Your instructions:
Reproduce the following records word for word.
○ ○ ○ ○ ○ ○ ○
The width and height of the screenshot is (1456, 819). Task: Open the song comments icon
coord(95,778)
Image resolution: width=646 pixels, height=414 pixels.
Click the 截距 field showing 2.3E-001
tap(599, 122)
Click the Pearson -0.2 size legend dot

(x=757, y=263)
○ ○ ○ ○ ○ ○ ○
The output:
The width and height of the screenshot is (1456, 819). Task: Open the song comments icon
coord(95,778)
Image resolution: width=646 pixels, height=414 pixels.
Click the 截距 field showing 2.3E-001
tap(599, 122)
Click the Pearson -0.2 size legend dot

(x=757, y=263)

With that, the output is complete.